L’instinct peut paraître sauvage car il surgit parfois brutalement et de nulle part. Imprévisible, il ressemble à la fois au parfum des fleurs, à la forme des nuages, au son d’une voix, à un rouge-gorge, à une coccinelle… Difficile de le dompter. Il est aussi un fil d’ariane qui nous relit aux autres. Les arbres sont aussi instinctifs, ils « se racontent des contes, des histoires par leurs racines ». L’instinct revient toujours au galop. « Encre bleue, encre noire ! Qu'importe jeter les amarres sur notre instinct créatif, se libérer en grande urgence de toute emprise, et surtout de nos propres emprises ». L’instinct est comme les rayures d’un zèbre, si on les gomme, le zèbre n’est plus.

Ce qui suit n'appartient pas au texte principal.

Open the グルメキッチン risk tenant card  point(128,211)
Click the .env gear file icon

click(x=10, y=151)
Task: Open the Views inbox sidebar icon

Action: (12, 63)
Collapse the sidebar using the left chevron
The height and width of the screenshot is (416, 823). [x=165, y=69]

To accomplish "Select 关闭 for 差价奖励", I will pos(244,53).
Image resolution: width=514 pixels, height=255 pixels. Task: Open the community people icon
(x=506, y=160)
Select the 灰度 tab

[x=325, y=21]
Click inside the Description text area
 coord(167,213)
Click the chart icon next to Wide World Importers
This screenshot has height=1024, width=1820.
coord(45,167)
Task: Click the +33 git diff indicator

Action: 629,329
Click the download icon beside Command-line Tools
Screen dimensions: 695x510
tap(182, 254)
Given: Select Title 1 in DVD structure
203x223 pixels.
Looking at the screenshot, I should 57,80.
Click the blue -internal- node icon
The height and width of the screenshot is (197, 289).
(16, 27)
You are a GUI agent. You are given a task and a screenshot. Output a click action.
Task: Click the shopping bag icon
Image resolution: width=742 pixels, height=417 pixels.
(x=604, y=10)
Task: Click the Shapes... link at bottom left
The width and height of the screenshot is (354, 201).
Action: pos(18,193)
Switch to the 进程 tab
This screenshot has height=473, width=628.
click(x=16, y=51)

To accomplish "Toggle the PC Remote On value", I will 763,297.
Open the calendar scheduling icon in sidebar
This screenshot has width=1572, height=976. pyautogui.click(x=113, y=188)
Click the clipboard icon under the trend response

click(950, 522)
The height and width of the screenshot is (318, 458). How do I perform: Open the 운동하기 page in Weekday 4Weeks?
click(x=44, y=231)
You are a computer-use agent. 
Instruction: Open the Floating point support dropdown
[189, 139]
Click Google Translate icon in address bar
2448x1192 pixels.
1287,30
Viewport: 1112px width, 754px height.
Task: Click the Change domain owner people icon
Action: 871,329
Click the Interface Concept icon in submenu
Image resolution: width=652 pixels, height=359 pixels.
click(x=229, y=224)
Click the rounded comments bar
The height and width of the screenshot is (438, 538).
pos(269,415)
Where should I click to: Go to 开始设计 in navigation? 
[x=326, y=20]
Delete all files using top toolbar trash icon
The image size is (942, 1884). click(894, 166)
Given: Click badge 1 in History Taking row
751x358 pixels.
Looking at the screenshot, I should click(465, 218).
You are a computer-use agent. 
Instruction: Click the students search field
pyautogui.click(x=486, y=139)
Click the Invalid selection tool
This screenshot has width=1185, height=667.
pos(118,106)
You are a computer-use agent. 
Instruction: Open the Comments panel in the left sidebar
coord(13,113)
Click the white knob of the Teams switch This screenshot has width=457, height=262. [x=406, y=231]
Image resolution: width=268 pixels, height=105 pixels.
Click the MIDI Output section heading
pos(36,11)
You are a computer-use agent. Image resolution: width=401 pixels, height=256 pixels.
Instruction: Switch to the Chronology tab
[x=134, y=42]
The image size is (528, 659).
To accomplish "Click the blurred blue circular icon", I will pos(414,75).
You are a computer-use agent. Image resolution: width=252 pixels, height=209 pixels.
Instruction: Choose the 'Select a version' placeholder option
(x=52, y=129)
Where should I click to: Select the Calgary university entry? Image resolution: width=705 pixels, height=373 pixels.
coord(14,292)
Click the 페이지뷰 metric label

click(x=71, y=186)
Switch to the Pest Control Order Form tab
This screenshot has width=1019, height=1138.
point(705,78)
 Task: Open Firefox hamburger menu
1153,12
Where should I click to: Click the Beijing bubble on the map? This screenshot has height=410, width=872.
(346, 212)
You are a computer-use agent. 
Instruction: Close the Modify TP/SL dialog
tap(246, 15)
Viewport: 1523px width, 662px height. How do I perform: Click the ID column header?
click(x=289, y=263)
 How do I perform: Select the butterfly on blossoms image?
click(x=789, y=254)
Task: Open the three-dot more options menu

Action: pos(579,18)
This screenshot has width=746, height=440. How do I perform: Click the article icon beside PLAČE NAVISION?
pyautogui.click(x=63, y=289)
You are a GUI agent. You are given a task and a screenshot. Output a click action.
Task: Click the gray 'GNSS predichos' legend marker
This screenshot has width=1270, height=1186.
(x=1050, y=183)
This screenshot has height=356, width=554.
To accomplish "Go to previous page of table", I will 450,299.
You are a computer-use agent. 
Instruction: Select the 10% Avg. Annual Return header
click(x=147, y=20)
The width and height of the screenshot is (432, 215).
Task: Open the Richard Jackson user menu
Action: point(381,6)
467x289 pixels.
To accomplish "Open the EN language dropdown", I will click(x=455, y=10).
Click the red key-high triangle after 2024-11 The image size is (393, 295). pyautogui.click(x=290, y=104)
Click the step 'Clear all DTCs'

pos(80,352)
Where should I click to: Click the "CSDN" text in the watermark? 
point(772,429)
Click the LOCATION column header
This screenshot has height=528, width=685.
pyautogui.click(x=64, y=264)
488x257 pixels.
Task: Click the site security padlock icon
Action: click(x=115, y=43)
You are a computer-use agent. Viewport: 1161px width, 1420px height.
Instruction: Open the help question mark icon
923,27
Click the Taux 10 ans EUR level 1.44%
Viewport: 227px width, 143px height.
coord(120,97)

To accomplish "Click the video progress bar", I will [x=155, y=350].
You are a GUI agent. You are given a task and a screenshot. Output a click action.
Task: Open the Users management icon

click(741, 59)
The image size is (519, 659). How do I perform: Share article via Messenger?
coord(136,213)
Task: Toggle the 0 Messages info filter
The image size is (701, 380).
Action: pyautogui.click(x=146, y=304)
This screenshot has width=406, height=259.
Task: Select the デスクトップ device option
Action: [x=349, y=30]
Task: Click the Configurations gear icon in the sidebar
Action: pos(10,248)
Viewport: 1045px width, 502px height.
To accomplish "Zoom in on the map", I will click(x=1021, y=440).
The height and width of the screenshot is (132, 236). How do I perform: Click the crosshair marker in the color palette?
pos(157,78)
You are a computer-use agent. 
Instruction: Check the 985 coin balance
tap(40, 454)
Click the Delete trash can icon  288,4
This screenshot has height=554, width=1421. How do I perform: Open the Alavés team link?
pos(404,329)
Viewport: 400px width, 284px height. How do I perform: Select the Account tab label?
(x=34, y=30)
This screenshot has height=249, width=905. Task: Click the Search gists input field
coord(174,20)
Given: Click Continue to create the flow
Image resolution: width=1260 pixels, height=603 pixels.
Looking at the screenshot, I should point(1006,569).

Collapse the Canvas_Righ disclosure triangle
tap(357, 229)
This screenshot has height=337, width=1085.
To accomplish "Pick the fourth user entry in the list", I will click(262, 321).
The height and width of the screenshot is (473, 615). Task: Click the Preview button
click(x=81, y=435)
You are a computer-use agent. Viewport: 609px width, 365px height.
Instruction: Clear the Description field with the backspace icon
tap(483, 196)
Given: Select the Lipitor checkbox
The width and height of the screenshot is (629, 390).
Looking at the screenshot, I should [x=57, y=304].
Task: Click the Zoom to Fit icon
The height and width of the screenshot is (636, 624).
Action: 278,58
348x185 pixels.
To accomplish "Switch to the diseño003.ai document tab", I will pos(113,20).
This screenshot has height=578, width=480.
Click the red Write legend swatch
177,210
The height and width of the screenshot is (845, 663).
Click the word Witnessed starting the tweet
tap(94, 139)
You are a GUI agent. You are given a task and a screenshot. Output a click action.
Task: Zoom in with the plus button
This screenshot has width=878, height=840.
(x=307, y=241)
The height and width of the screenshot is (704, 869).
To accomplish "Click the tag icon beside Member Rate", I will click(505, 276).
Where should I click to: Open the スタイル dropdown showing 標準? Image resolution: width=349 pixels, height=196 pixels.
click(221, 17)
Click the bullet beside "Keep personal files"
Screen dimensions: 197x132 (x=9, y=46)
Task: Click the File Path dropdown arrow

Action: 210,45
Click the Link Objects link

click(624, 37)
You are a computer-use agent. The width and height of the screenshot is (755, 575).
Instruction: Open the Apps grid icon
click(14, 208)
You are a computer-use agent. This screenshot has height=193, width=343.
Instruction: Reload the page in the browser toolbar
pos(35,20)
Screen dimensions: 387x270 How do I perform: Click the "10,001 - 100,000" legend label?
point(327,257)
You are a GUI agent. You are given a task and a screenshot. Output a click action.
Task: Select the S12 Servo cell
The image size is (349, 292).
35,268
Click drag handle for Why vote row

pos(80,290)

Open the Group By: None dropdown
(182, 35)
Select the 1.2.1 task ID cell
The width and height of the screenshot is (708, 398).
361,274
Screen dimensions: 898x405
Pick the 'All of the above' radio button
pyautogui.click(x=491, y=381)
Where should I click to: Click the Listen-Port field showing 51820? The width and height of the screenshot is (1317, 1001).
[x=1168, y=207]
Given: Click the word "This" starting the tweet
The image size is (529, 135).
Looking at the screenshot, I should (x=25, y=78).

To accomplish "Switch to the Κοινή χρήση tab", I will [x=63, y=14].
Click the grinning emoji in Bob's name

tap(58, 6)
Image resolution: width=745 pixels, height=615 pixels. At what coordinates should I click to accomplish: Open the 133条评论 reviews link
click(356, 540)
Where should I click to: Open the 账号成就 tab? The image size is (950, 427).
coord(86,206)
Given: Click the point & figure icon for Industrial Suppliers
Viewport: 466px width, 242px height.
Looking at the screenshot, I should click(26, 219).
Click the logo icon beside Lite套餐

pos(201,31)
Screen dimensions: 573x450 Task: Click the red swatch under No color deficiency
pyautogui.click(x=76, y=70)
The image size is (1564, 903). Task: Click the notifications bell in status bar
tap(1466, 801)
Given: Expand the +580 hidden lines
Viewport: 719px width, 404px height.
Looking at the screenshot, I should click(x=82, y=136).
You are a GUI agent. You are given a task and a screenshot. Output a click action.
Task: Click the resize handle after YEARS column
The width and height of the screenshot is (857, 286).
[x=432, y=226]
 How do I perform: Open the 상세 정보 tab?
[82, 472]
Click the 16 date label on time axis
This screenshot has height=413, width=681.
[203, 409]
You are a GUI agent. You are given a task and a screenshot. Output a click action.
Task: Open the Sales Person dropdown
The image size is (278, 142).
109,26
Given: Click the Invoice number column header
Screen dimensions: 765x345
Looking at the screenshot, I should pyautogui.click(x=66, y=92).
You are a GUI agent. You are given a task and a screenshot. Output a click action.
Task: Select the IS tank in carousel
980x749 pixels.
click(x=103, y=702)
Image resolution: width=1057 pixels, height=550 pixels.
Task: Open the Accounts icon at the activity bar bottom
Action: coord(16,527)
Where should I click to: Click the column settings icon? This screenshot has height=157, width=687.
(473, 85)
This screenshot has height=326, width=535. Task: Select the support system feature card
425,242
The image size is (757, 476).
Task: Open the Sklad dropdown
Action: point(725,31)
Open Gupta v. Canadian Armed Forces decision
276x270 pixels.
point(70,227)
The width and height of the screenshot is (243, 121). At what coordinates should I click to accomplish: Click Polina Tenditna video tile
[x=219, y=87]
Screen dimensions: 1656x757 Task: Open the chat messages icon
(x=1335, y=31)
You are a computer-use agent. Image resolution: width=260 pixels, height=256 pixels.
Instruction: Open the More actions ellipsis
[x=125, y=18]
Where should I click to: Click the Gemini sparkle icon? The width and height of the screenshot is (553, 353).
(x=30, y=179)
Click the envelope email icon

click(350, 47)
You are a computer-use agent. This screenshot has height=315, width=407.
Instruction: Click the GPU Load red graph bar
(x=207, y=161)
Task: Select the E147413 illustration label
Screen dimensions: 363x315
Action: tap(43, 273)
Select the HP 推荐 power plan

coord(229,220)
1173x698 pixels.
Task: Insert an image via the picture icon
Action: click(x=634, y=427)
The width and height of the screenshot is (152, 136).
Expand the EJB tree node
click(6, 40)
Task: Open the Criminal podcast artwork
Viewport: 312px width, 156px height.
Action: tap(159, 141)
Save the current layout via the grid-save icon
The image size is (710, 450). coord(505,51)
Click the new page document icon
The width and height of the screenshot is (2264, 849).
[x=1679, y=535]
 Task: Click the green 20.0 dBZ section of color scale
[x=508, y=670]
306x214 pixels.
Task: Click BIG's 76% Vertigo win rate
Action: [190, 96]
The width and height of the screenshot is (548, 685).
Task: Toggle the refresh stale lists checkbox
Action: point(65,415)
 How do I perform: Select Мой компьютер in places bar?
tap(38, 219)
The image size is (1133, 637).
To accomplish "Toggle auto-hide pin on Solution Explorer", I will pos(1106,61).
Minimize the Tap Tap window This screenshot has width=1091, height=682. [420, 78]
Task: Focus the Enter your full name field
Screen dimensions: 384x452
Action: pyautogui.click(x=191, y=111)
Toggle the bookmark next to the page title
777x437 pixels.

Comme le rappelle le psychanalyste Claude-Eric Martin, invité dans le livre, les instincts sont un équilibre entre la pulsion de vie et la pulsion de mort. La pulsion de vie est celle qui nous reconnecte à notre nature animale dans une sauvagerie positive et salvatrice. « La psychanalyse nous apprend néanmoins que, lorsque nous cherchons à éliminer de notre conscient une partie de nous-même - comme l'agressivité par exemple, nous la retrouverons nécessairement dans l'inconscient, d'autant plus violente et pervertie que le refoulement aura été injuste et inadapté ». D’ailleurs, hypothèse originale de Freud, la pulsion de mort serait « la force qui pousserait la vie à revenir à son état originel, de l'organique à l'inorganique, comme la nécessité d'un retour de la nature à sa plus simple expression ». Pulsion de vie, pulsion de mort sont deux forces qui s'entremêlent, s'opposent, mais se soutiennent, sans lesquelles nous ne pourrions ni exister ni nous construire.
Selon Claude Ostrovidow, énergéticienne et ancienne enseignante (autre invitée du livre), l’instinct serait la magie de l’invisible et est la faculté de capter des choses inaccessibles par raisonnement, mais par le biais de l'intensité des émotions qu'elles suscitent. Cela rejoint d’après elle la conception du philosophe américain Ralph Waldo Emerson, « L'homme devrait apprendre à détecter et à observer cette lueur qui, de l'intérieur, traverse son esprit comme un éclair. »
Je remercie aussi Valérie Fauchet de m’avoir conviée dans cet ouvrage singulier, pour converser philosophiquement de l’instinct avec elle dans un dialogue de « salonnières », dans son univers « baroque et onirique ». Et d’avoir laissé une place à mon interprétation de l’instinct artistique. « Mystère des arbres centenaires, beauté éphémère des fleurs, légèreté des papillons, tout stimule l'esprit poétique. La caresse d'un chat, les pois farceurs d'une coccinelle, la danse des flamants-roses, la trompe saxophone d'un éléphant... Il faut saisir tous ces instants, ces fragments de beauté universelle. Tel un chasseur de papillons, capturez tous les mots écrits sur un coin de table, les images intimes au lever du jour et les esquisses d'un sourire. Car la poésie est dans l'inattendu, c'est ce que nous enseigne Valérie Fauchet ».
« Il faut considérer l'instinct comme humain, poétique, comme une protection solaire, pour soi et pour tous les êtres et les animaux qui nous entourent de près ou de loin ».
Un livre à lire pour retrouver la confiance en soi, au sens d’Emerson, le courage d’être soi et le charme de l’enfance.
A propos de l’auteur
Née à Rennes et diplômée de lettres modernes, Valérie Fauchet est écrivain, poète, parolière et scénariste. Après la trilogie romanesque La vie est une affaire personnelle, Je suis mon instinct comme un animal constitue son troisième essai.